▸ PROBLEM TO SOLVE: Drop the pictures and repeat exactly from the "Given: Click the Signed 8 bit value field" line down to the last line of the entries below.

▸ Saved data entries:
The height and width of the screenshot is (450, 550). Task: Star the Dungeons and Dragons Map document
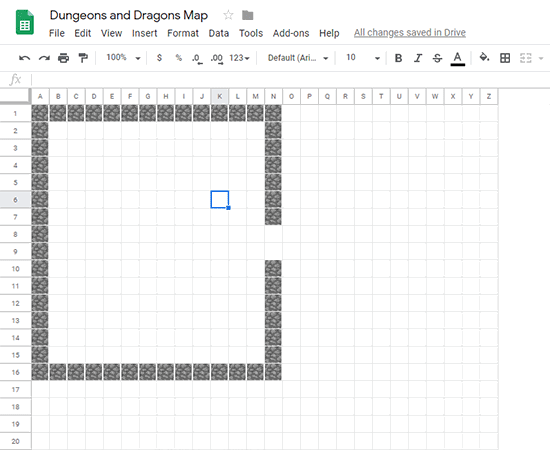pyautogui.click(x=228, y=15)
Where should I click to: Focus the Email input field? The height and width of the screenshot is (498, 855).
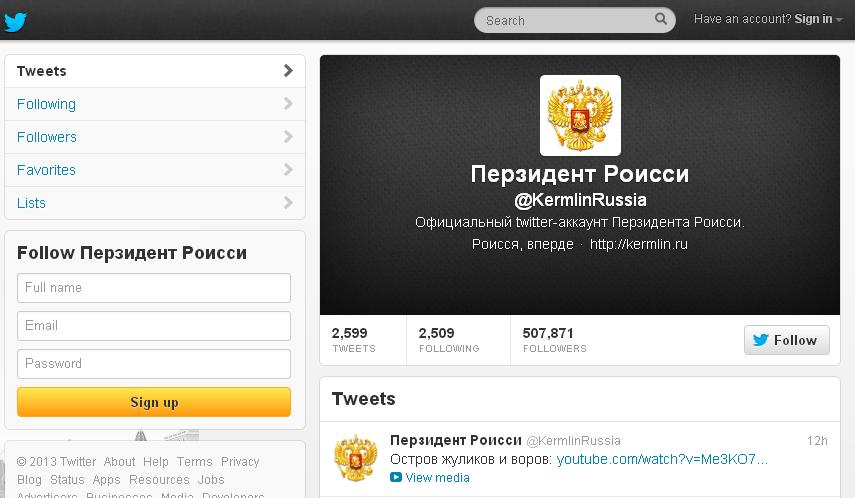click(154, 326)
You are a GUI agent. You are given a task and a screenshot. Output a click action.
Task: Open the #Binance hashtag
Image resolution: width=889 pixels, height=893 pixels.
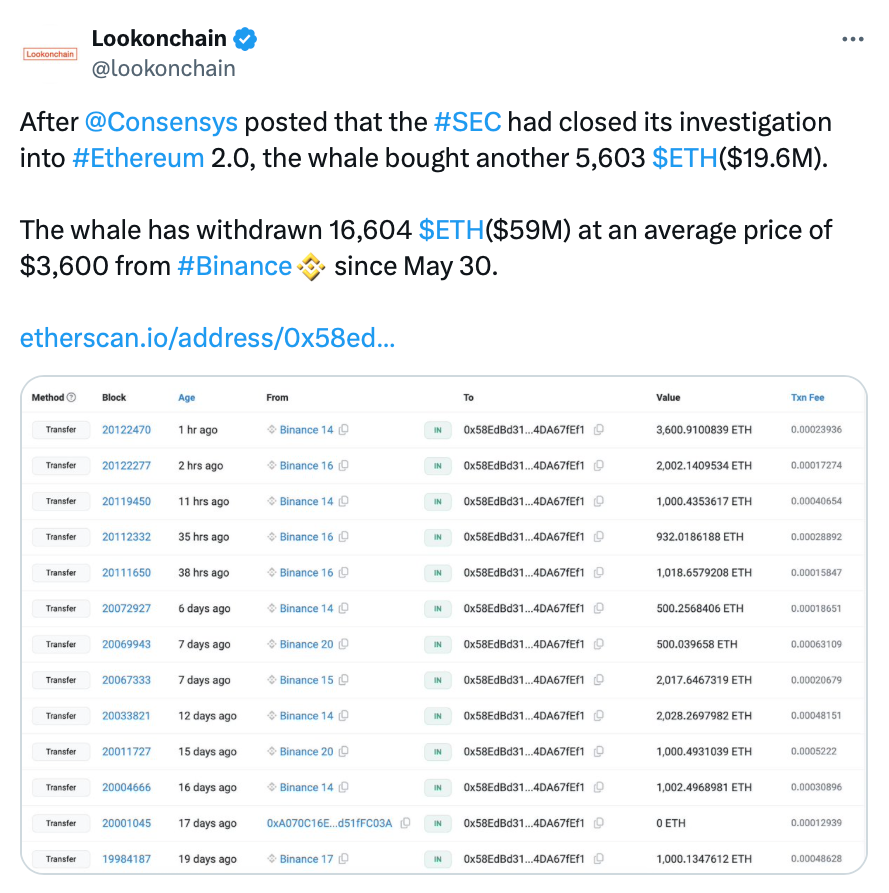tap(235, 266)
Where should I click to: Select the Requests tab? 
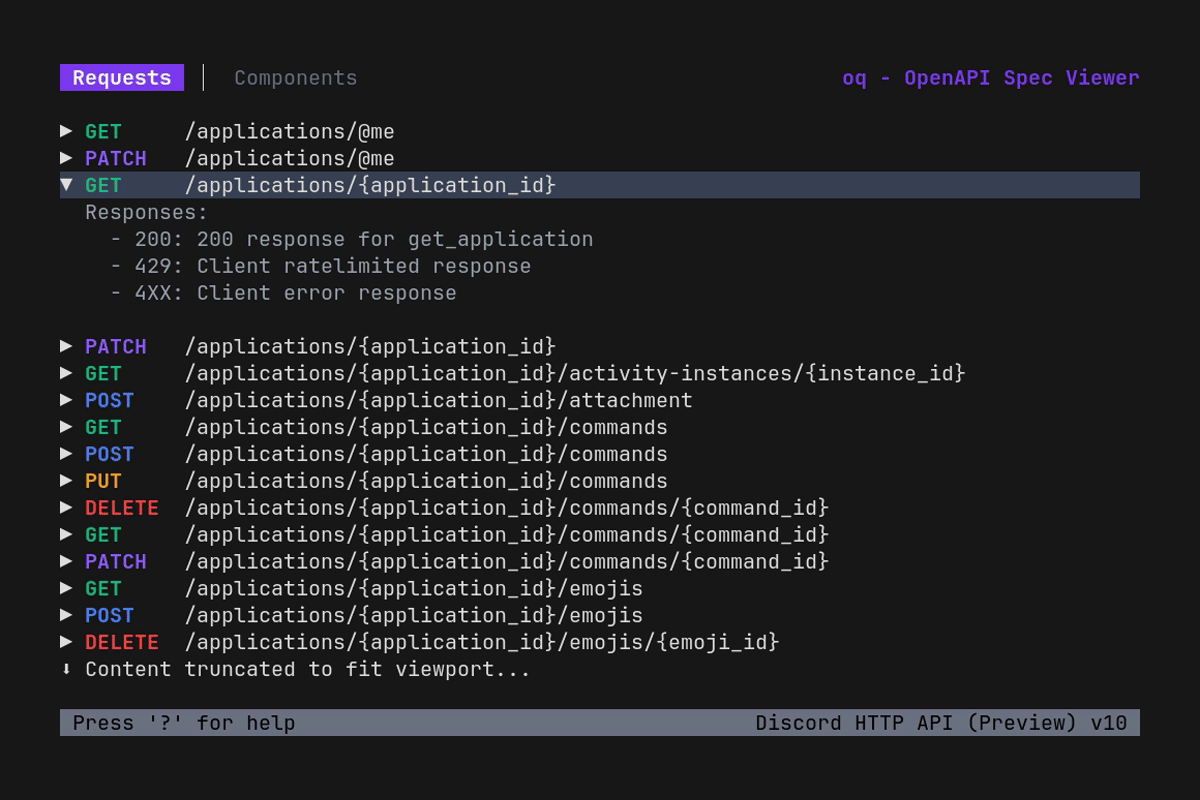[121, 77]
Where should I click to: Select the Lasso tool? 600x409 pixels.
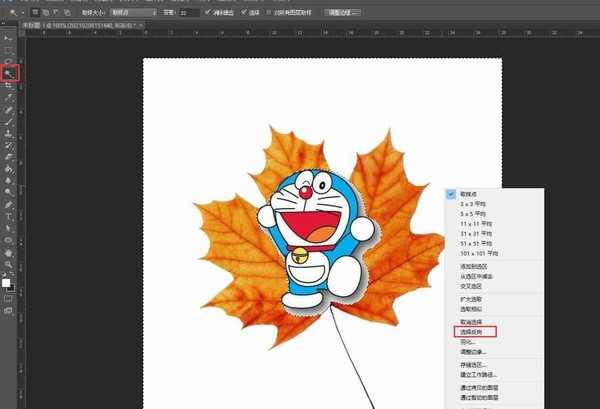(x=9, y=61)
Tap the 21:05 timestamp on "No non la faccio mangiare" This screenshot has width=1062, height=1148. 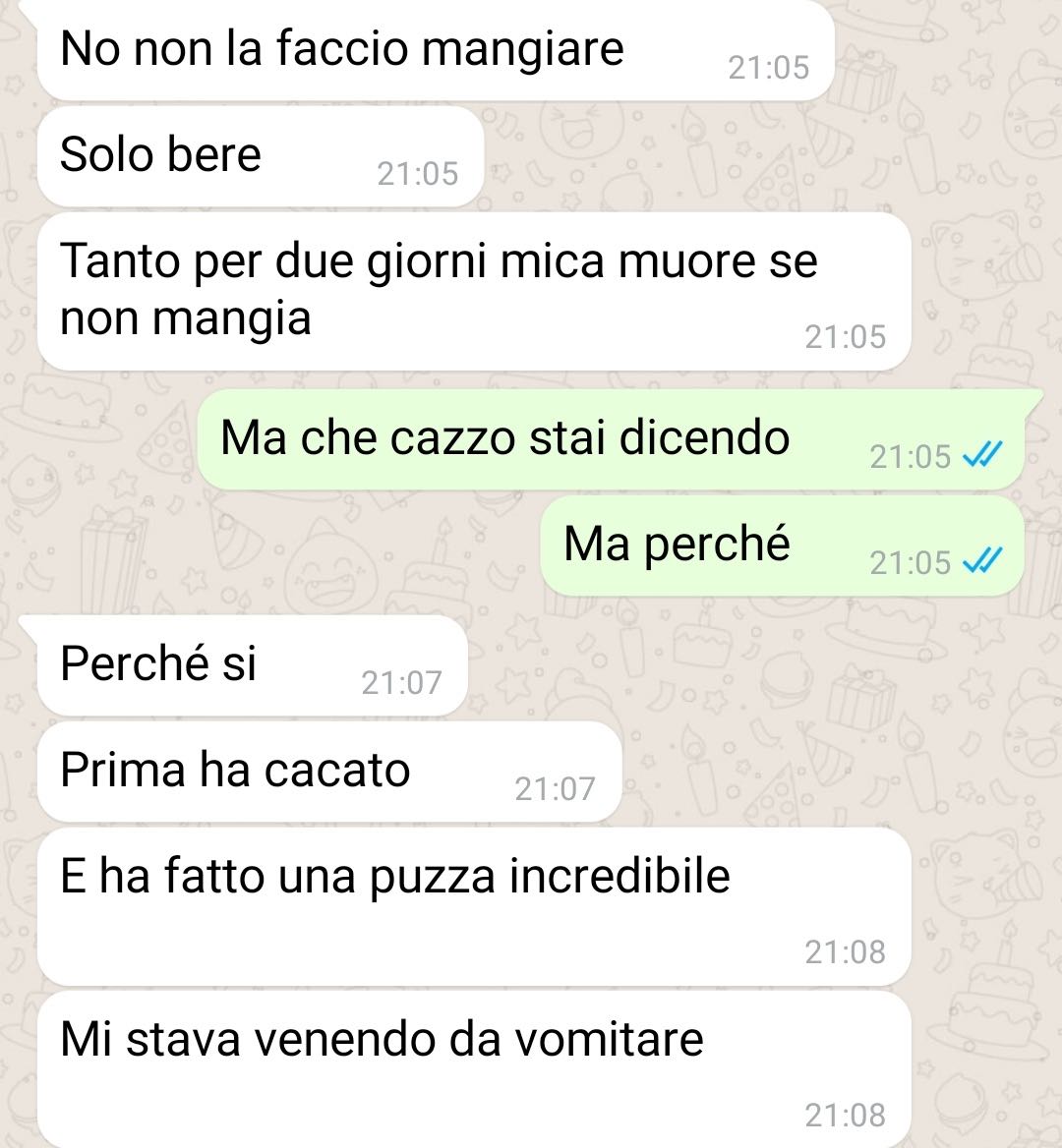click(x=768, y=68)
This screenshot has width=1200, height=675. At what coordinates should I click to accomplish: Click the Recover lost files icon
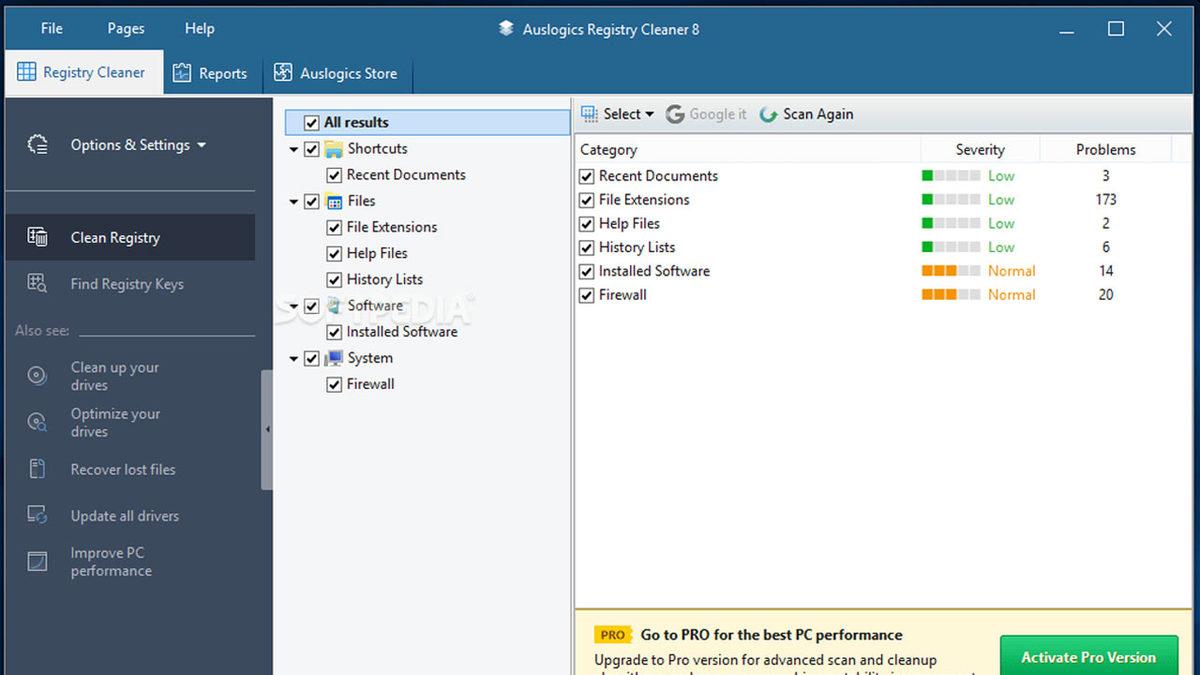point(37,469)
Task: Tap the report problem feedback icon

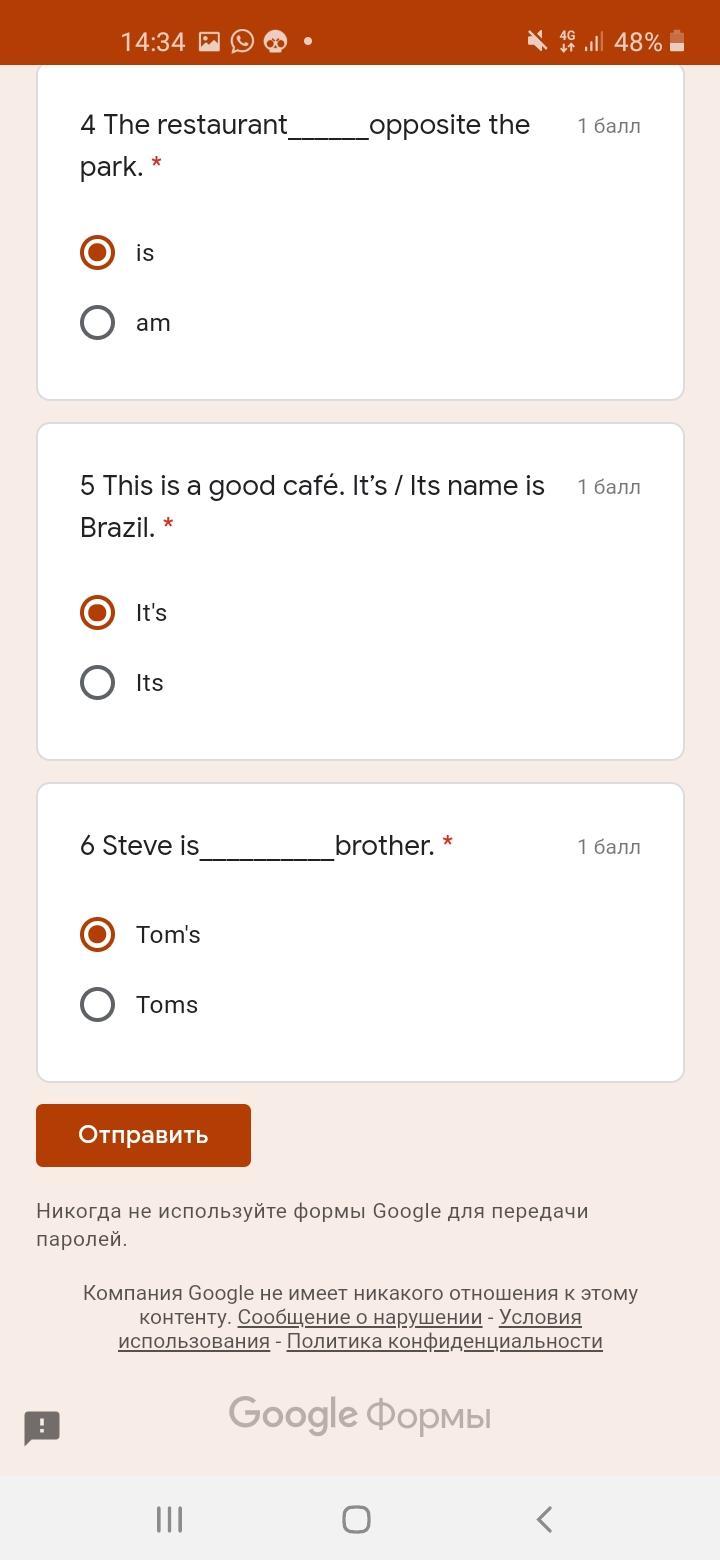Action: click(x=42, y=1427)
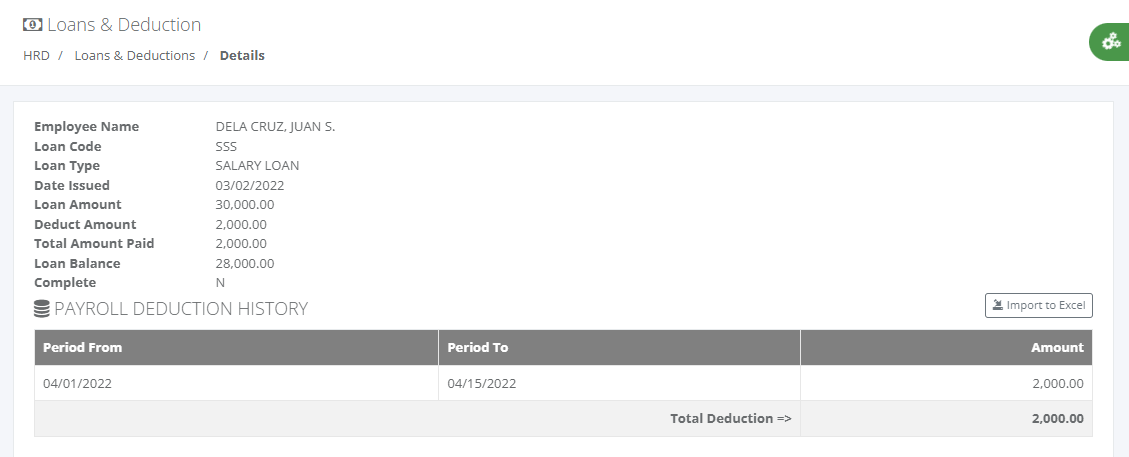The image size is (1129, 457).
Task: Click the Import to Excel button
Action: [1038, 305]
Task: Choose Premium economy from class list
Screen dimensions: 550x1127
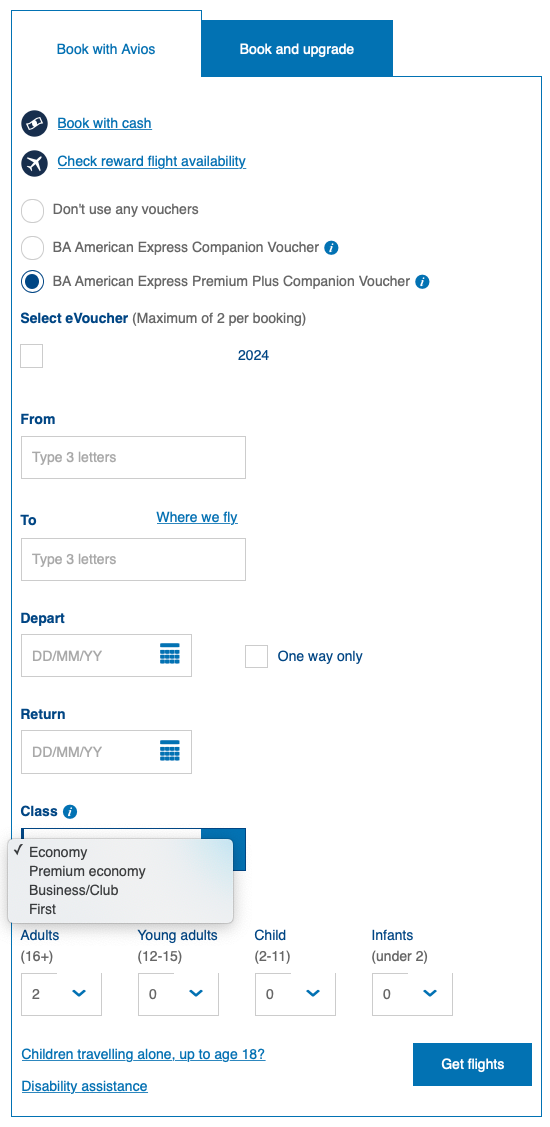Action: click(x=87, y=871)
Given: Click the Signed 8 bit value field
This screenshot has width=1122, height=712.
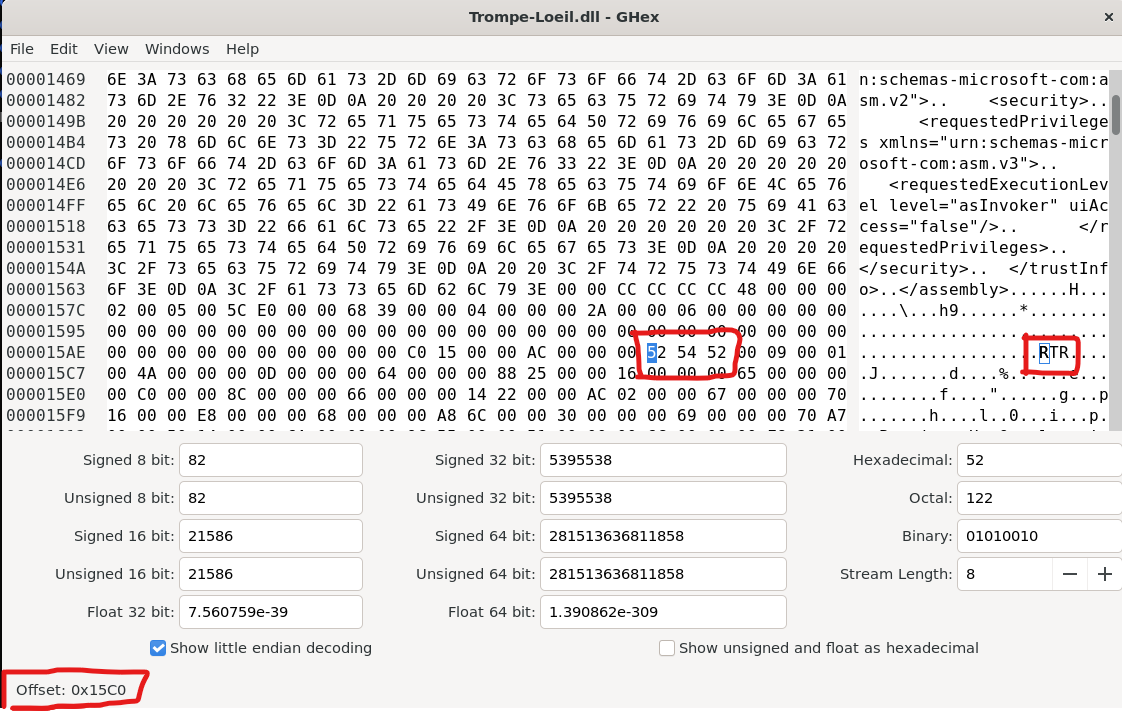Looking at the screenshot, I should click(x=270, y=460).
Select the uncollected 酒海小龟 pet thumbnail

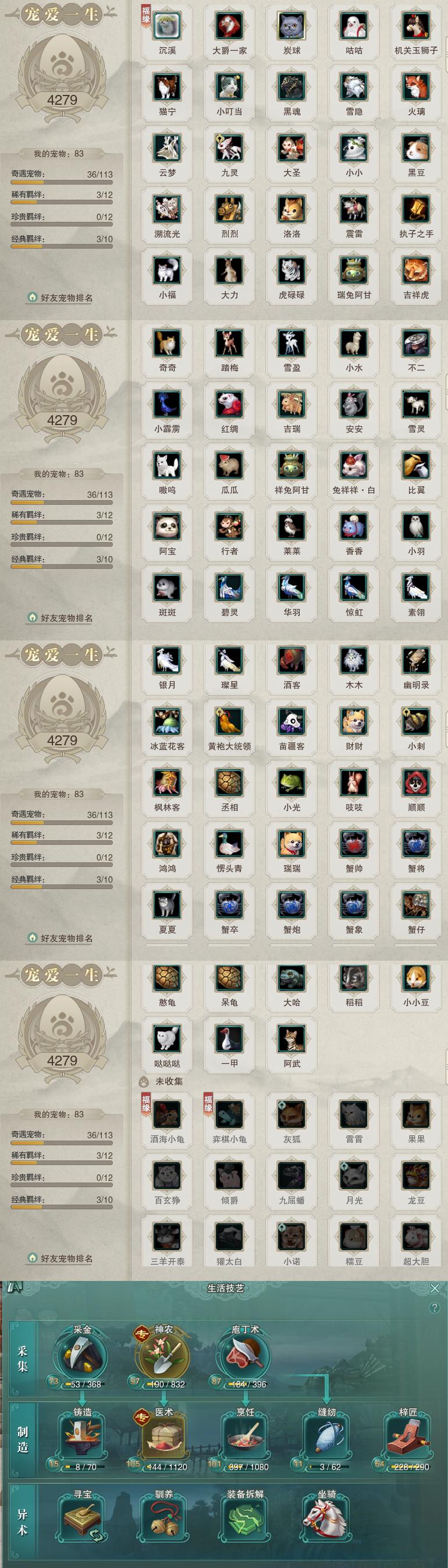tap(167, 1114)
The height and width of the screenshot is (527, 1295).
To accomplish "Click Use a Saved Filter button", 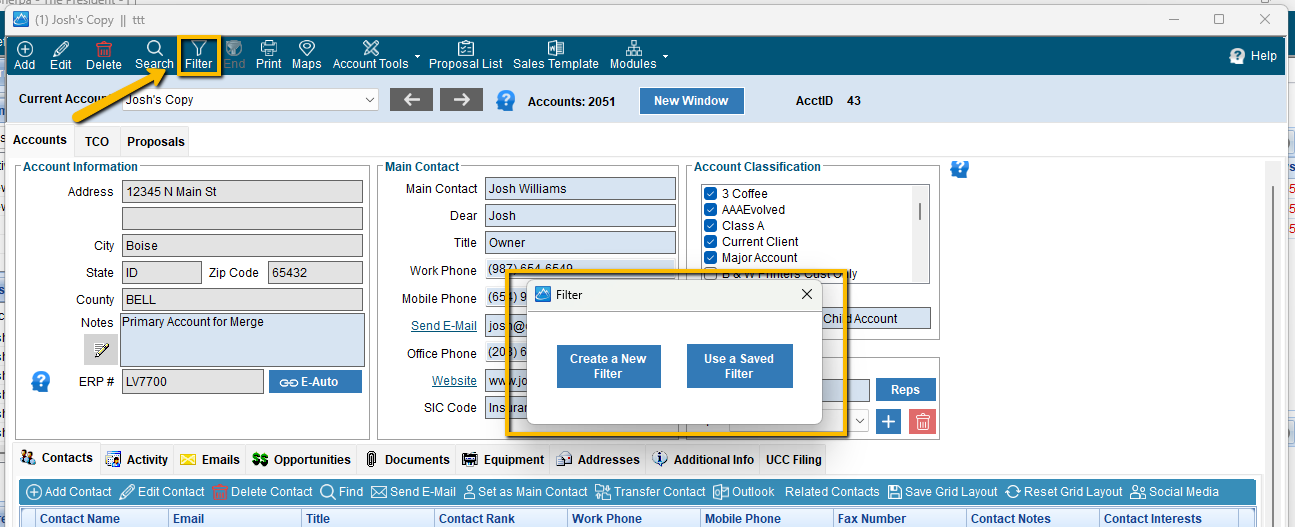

▸ EXERCISE RESPONSE:
Given: Click the Signed 8 bit value field
This screenshot has width=1122, height=712.
Looking at the screenshot, I should click(x=270, y=460).
Select the uncollected 酒海小龟 pet thumbnail

tap(167, 1114)
The height and width of the screenshot is (527, 1295).
To accomplish "Click Use a Saved Filter button", 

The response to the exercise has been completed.